Nesse contexto, a apelada, ora, autora na origem, provocou o Judiciário por suposto empréstimo consignado fraudulento, isto é, aduz que desconhece tal tratativa e, consequentemente, vem sofrendo descontos em sua aposentadoria, tendo vista que é analfabeta.
Pois bem.
O Judiciário sempre se depara com demandas nas quais o consumidor está em notória situação de vulnerabilidade perante o fornecedor de produtos e/ou serviços.
Ademais, estamos diante a aplicabilidade do Código de Defesa do Consumidor – CDC, conforme vaticina a súmula nº 297 do Superior Tribunal de Justiça – STJ, verbis:
Súmula N. 297. O Código de Defesa do Consumidor é aplicável às instituições financeiras. (Precedentes: REsp 298.369 – RS (3ª T, 26.06.2003 – DJ 25.08.2003).

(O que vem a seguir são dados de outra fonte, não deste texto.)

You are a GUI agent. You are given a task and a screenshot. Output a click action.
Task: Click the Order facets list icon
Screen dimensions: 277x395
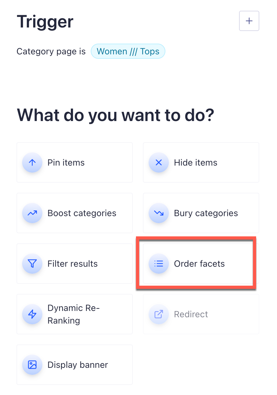pyautogui.click(x=158, y=264)
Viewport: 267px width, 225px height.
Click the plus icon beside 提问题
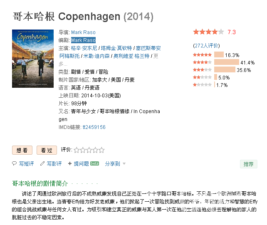pyautogui.click(x=69, y=163)
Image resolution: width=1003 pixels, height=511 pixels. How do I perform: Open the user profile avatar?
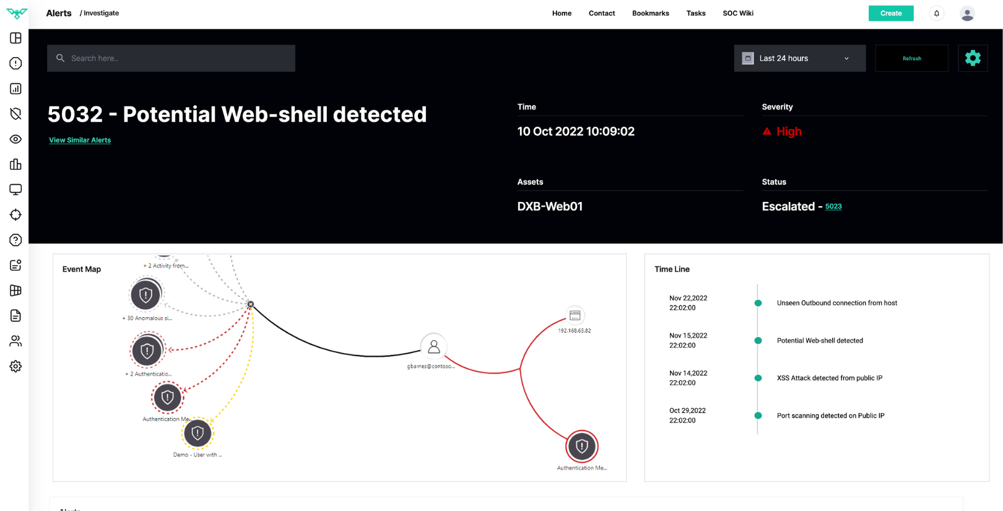coord(966,14)
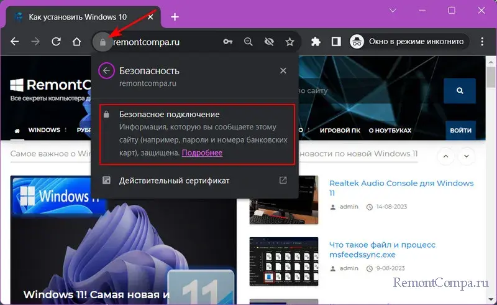497x305 pixels.
Task: Return with Безопасность popup back arrow
Action: [x=106, y=71]
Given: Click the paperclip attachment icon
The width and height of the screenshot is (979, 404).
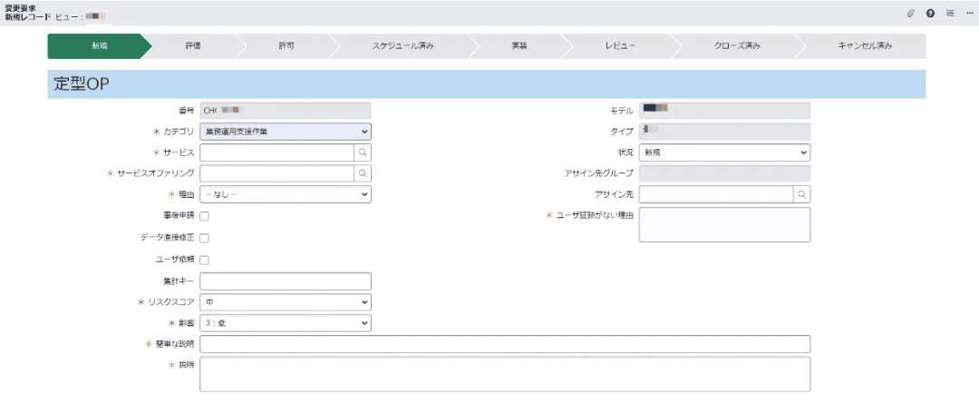Looking at the screenshot, I should point(911,13).
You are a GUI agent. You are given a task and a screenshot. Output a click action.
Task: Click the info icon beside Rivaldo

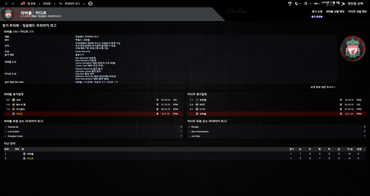pos(189,127)
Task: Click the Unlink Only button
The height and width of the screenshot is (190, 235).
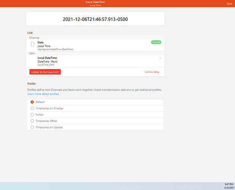Action: (152, 72)
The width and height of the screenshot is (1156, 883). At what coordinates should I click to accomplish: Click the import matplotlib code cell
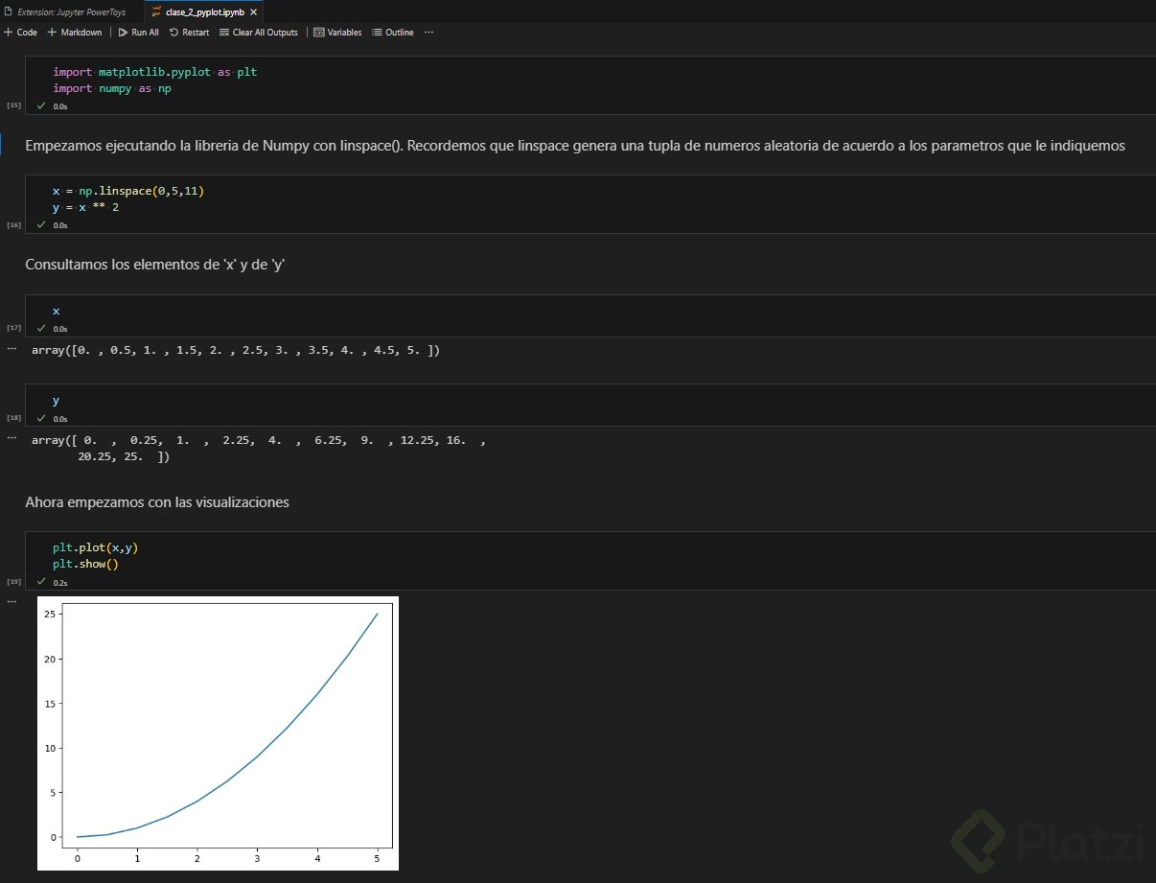point(153,80)
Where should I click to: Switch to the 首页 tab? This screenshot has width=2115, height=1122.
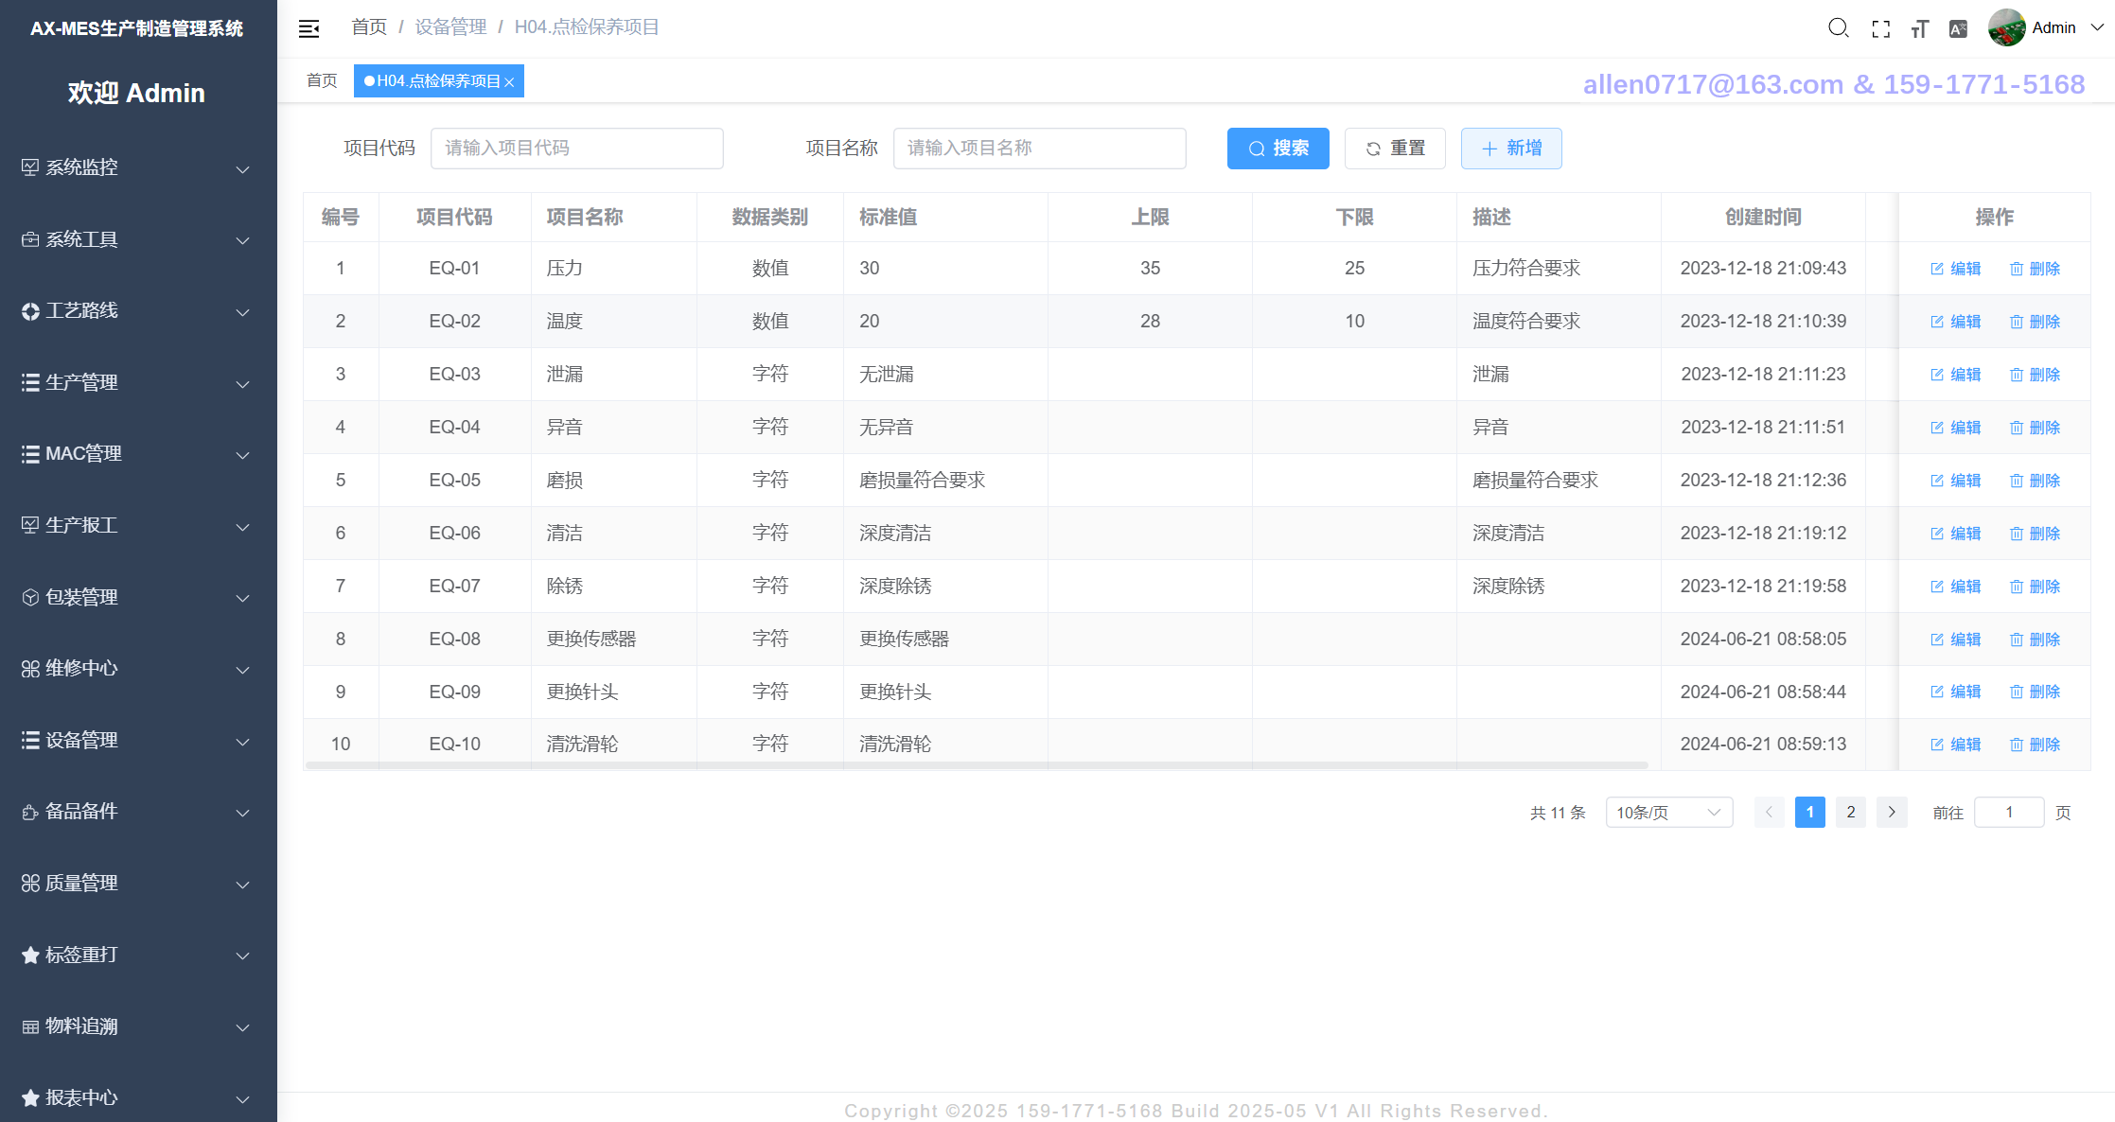(x=322, y=81)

Compulsando os autos, verifica-se no ID 11472534, que o recorrente colacionou ao feito, extrato de empréstimo consignado válido, com todas as respectivas informações, o qual fora realizado em Terminal de Auto Atendimento- TAA e por isso não possui assinatura formal do Comprovante de Empréstimo, pois tais contratações são confirmadas mediante utilização de senha eletrônica, de uso pessoal e intransferível.
Em outro aspecto, depreende-se dos autos regularidades quanto as alegações do recorrente, uma vez que consta nos autos que o valor de R$ 6.472,98 fora creditado na conta de titularidade da autora, conforme verifica-se no extrato da conta bancária da apelada, juntado pelo Banco requerido no ID 11472534.

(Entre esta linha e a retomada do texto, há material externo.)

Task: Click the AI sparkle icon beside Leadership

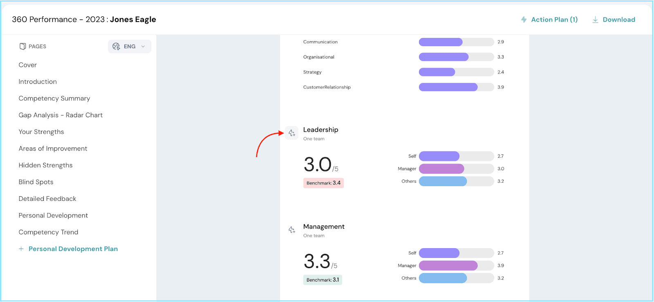Action: [x=292, y=133]
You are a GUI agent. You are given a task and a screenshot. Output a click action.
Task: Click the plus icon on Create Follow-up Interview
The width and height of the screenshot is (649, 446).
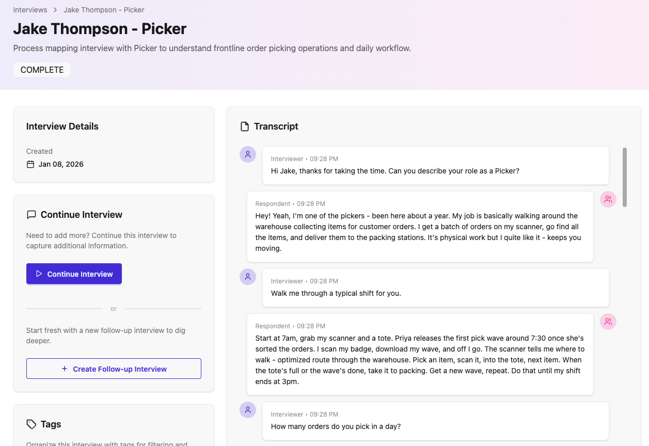tap(64, 369)
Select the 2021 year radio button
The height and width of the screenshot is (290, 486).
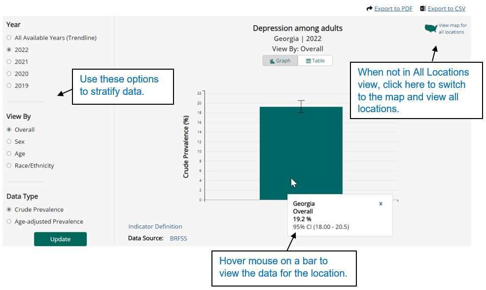(8, 61)
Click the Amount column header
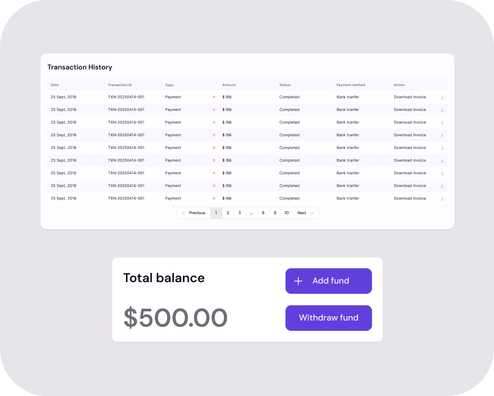Image resolution: width=494 pixels, height=396 pixels. pos(229,85)
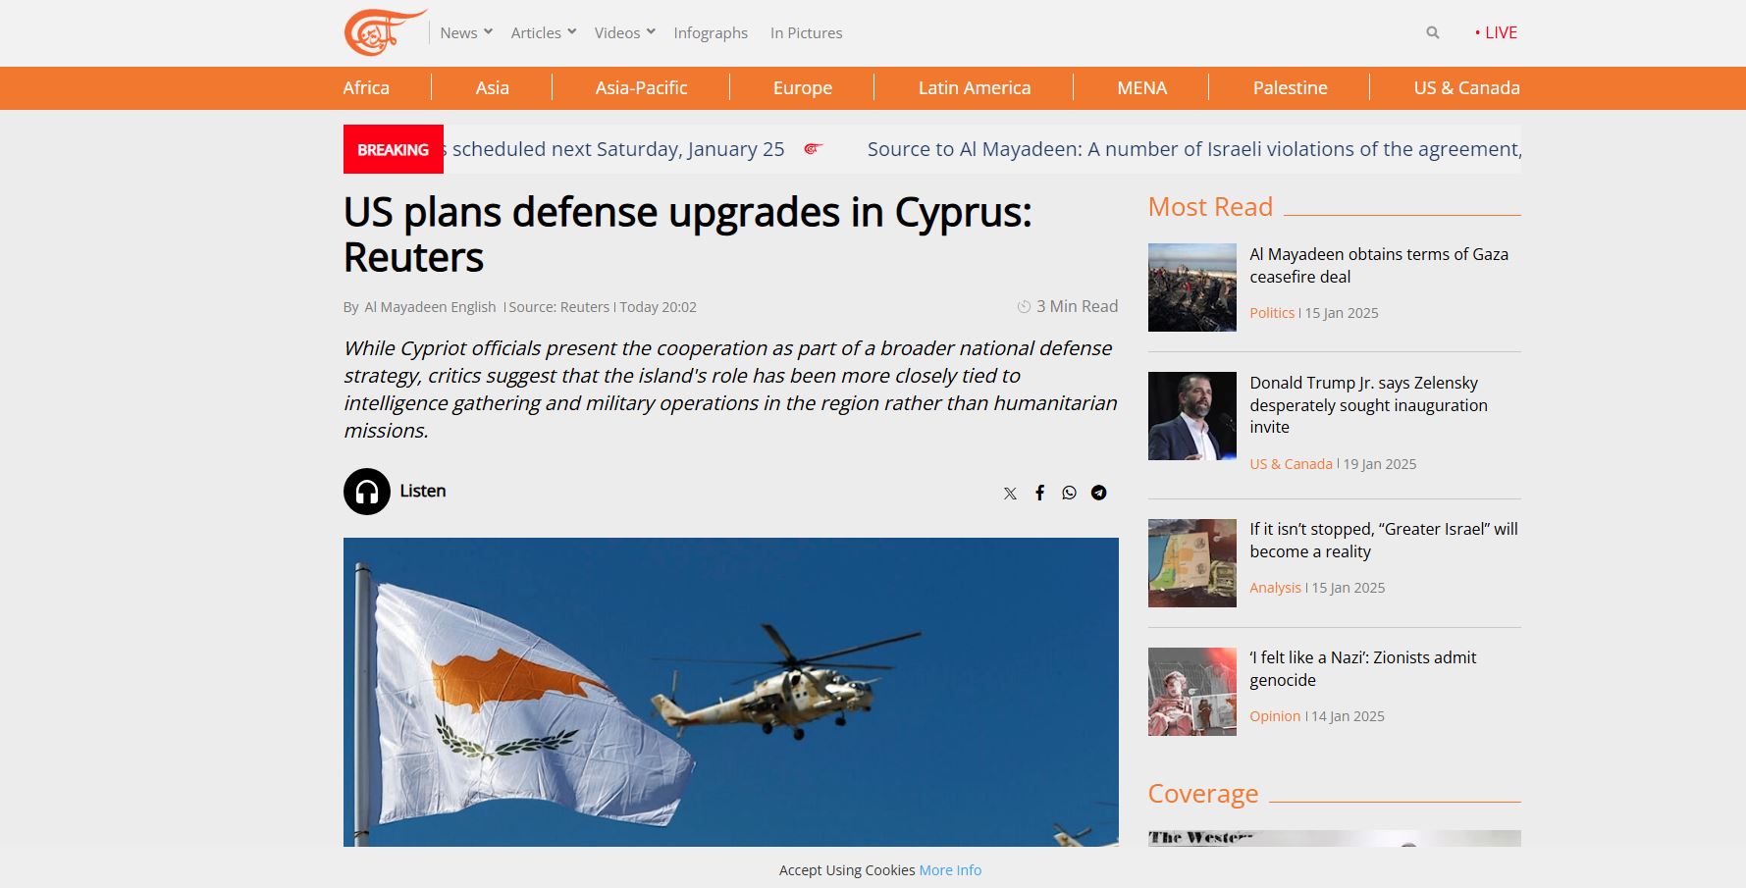Watch the LIVE broadcast

pyautogui.click(x=1496, y=32)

Insta salientar, que no dia em que o valor oriundo da presente contratação fora disponibilizado, dia 02.06.2015, a apelada realizou o saque em Terminal de Auto-Atendimento.
Ora, acreditar que a parte autora nã o sabia dessa contratação é ir contra todo o conjunto probatório contidos nos autos, visto que a apelante somente sacou essa quantia, pois tinha consciência da realização do empréstimo que tinha contraído e que tinha esse valor disponível em sua conta.

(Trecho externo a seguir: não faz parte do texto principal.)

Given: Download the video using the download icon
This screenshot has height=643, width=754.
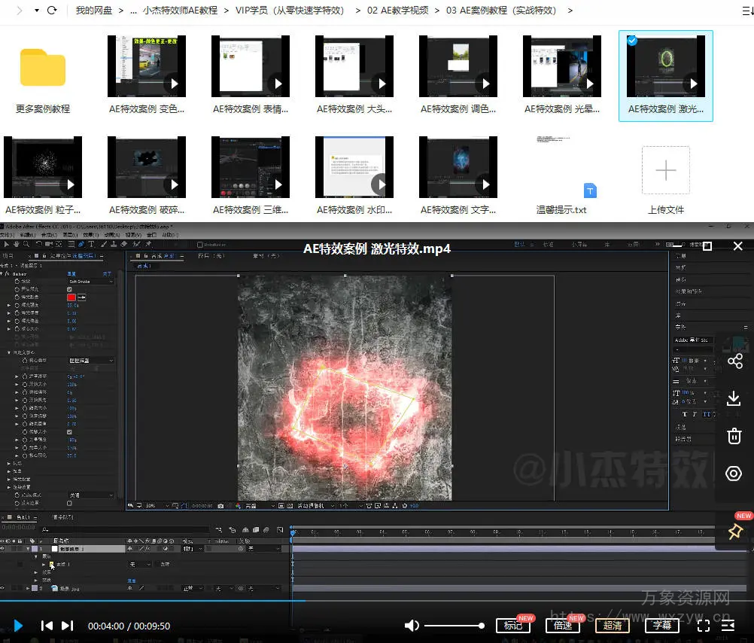Looking at the screenshot, I should [734, 398].
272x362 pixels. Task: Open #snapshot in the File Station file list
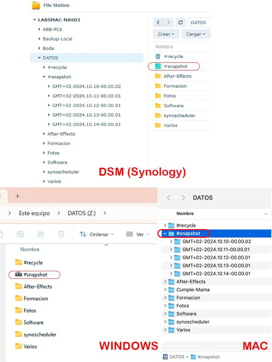175,66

Assim, resta evidenciado que, diferente do que entendeu o magistrado de piso, a apelada quis sim realizar o negócio jurídico em questão e se beneficiou do valor oriundo de tal contratação.
Contudo, nas contrarrazões ao recurso de apelação – ID 11472548, a recorrida, refuta as alegações do apelante, entretanto, não provou de forma contundente, que o contrato sub judice, não fora realizado entre as partes.
Além do mais, verifica-se nos autos, conjunto probatório colacionado pelo recorrente, que comprova que não seria razoável acreditar que a apelada não notou descontos mensais de R$ R$ 176,67 desde de junho de 2015, sem, contudo, ter buscado medidas administrativas para conter tais restrições, o que não há nos autos, provas de que o mesmo tenha procurado a recorrida de forma administrativa, e, ainda, depreende-se no PJe – 2º GRAU, que a ação na origem ocorreu em 22 de abril de 2021.
Seria muito injusto retornar à situação ao “status quo” anterior ainda mais quando a parte que postula tal consequência, teve a intenção de realizar o negócio jurídico e se beneficiou da contratação, conforme se depreende das provas colacionadas nos presentes autos.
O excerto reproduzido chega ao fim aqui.